Honoring Your Heroes on Memorial Day

This Memorial Day promises to be a jubilant one. With a surge in vaccinations against COVID-19 — especially among the aging members of the veteran population — towns can again honor the memory of the more than 1.3 million people who have given their lives for the nation since 1775.

The Organizing Blog urges readers to get out and commemorate these heroes while observing proper social distancing to avoid the spread of the coronavirus. Many parades are back after skipping 2020 due to the pandemic, and outdoor activities remain relatively low-risk, especially for the vaccinated.

The unofficial start of summer, Memorial Day is a great time to have a cookout, go to the beach, or shop the garage sales. But you can make time to #honor those who died in service to their country before, during or after engaging in the #summer fun.

Reader’s Digest suggests decorating for the event, visiting a cemetery to place a flag and flowers on a grave, or watching a war movie. You can also observe a moment of silence privately during the National Moment of Remembrance at 3 p.m. on May 31.

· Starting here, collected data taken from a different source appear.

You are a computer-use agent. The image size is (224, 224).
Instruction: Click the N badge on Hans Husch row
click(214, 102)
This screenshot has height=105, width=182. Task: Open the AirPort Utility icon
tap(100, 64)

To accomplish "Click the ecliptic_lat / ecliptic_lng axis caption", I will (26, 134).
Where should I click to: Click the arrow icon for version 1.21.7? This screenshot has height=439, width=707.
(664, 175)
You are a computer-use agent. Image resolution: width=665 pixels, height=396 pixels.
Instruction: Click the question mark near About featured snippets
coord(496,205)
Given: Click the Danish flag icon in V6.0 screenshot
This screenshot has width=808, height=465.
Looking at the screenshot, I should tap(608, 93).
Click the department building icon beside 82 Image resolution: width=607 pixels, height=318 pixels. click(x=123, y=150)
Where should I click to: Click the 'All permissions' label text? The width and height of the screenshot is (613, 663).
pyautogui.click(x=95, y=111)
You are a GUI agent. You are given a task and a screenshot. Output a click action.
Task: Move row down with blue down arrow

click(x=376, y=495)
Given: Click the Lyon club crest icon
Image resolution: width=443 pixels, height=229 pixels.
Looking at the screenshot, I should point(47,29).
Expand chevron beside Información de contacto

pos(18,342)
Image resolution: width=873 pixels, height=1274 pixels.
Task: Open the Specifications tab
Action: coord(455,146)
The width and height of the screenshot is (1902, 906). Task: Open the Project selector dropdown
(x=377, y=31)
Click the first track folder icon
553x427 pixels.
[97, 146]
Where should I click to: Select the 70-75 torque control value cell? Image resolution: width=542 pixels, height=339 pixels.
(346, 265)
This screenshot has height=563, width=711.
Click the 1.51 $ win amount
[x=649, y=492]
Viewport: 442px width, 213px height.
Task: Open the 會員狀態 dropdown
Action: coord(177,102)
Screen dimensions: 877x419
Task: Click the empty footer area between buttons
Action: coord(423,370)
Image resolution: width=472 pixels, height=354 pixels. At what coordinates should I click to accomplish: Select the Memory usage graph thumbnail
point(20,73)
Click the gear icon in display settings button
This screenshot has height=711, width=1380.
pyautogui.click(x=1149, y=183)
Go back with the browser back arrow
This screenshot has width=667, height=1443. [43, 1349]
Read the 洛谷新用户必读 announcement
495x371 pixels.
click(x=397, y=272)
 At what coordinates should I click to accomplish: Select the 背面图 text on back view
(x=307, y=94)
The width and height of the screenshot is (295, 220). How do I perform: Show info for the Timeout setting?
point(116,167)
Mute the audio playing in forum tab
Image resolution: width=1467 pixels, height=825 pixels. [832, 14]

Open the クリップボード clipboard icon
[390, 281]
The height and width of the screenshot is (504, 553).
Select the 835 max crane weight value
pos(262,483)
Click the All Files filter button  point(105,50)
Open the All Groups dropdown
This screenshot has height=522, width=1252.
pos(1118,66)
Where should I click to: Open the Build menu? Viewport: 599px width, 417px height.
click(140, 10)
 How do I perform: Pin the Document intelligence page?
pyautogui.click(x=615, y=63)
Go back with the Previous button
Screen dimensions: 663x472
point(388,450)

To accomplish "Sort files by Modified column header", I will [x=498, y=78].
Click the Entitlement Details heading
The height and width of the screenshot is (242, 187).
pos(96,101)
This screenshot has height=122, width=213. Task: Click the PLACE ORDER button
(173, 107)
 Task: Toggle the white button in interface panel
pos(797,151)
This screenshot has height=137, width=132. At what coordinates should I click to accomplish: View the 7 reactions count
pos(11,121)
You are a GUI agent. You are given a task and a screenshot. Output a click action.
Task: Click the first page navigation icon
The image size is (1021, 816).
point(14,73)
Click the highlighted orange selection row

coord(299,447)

This Memorial Day, we should also give special remembrance to nearly 600,000 citizens who have lost their lives to a dreaded disease in the last 18 months. (That’s more lives lost than in all of World War II.) And let’s also remember the heroic health care workers and volunteers who are on the front lines of the war on COVID.

While Memorial Day is designed to honor the deceased, you can support living veterans by writing letters to active-duty troops overseas or dropping off treats at the local veterans home. And if there are any veterans among your family and friends, this would be a great time to pay them a visit, take them to lunch or give them a call.

The Organizing Blog feels duty-bound (pun intended) to remind readers that it makes helping veterans easy. We pick up your donations of unwanted, lightly used clothing and household goods and resell them to fund veteran housing, health care, events and initiatives. Gather your donations and visit ClothingDonations.org to schedule a free, contactless #donation pickup.

This year, let’s honor the memory of those we’ve lost in a way that feels reverent and genuine. But let’s not forget that there are heroes still walking among us.

Celebrating the Fallen

One of the best ways to observe the nation’s fallen service members is to donate time, money, and supplies to (living) veterans programs. You can spend time with local veterans, buy a poppy to support the Veterans of Foreign Wars while you watch the parade, and contribute your old stuff to ClothingDonations.org to help fund veterans’ initiatives nationwide. Or—for maximum decluttering and incredible amounts of good karma—you can use the three-day weekend to stage a garage sale, give the proceeds to VVA, and donate whatever doesn’t sell.

The Origins of Memorial Day

Memorial Day has its roots in the springtime observances that began immediately after the end of the Civil War in towns throughout the war-torn country, according to the VA. The first nationwide Decoration Day—a day to honor the dead by decorating their graves with flowers and bunting—was held on May 30, 1868, with its first official observance at Arlington National Cemetery. After World War I, Decoration Day expanded to recognize fallen service members of all U.S. wars, but not until 1971 was Memorial Day declared a national holiday.